John Lee, Hong Kong’s new leader, will deliver a keynote address at the event. Some overseas Hong Kong activists and US lawmakers criticized the American bankers for meeting with Mr Li, who has been punished by the US government for alleged human rights abuses in Hong Kong. Mr Lee has repeatedly said he will “make a mockery of the sanctions”. YouTube blocked Mr Lee’s campaign account before he took office earlier this year, citing the US measures.

While some executives will stay up to a week to meet with clients and employees, several others will make a quick stop in the city, staying for less than 24 hours, because they didn’t have enough notice to devote more time to their schedules, according to the people. who know the subject. The city announced the lifting of hotel quarantine rules at the end of September.

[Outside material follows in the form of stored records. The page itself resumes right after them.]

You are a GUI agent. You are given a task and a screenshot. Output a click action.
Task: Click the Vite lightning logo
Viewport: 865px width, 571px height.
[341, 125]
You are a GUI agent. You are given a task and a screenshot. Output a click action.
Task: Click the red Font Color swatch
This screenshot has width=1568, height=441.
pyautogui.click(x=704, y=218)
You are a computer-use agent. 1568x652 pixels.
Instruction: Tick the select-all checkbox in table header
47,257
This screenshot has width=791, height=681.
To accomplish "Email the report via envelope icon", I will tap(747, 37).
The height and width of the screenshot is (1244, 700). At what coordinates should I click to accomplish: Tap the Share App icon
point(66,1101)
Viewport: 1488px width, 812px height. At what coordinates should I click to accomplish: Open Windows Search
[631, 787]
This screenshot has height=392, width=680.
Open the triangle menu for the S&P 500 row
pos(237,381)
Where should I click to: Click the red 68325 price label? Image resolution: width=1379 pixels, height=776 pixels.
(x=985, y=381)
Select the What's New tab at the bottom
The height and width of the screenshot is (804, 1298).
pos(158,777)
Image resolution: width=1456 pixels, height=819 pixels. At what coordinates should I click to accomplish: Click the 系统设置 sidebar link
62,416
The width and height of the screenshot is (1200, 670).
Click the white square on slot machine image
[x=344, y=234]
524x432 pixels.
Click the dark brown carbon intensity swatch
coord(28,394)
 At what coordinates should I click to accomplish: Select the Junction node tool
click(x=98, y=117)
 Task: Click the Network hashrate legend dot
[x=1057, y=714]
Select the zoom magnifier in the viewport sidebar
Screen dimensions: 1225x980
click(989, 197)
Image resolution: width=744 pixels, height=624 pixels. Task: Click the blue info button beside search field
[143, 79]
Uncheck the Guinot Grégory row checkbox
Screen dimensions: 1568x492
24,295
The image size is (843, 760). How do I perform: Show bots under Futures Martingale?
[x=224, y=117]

Chinese leader Xi Jinping celebrated the 25th anniversary of the handover of Hong Kong from Britain. The WSJ’s Selina Cheng walked the city during Friday’s events to see how his visit symbolizes Beijing’s growing power in Hong Kong. Photo: Selim Chtayti/Pool via Reuters

One of Hong Kong’s biggest advantages for global companies and investors is its access to China’s markets, and it has a separate tax and legal system. The city’s stock market is among the world’s leading fundraising venues. British banking giants HSBC Holdings PLC and Standard Chartered PLC, whose chief executives are attending the summit, see Hong Kong as one of their biggest sources of profits.

Bernard Chan, a former top government adviser, said that before Hong Kong authorities could end the restrictions, more data would be needed to show that further easing of rules would not strain the wider public health system. But he added that Hong Kong needed to act quickly to lift remaining restrictions, especially Covid-19 tests on arrivals.

“The sooner we do that, then we can start marketing, because right now it’s a bit difficult when people assume you’re not ready yet,” Mr Chan said.

Mr Lee announced a series of measures to try to attract talent in his official policy address this month. Observers say it showed the government understands the urgency to compete for talent, but many in the business community were frustrated by the lack of a road map to a full reopening.

In recent months, senior officials have made overseas trips to build ties and promote the opportunities offered by Hong Kong.

Tim Huxley, chairman of Mandarin Shipping Ltd. and longtime businessman in the city, said the competition for talent would only be successful if it came from the bottom up, rather than government led.

“It should be about the people who live here and the companies here who have made real success out of living in Hong Kong,” he said. “Every time a Hong Kong businessman gets on a plane, he sells Hong Kong.”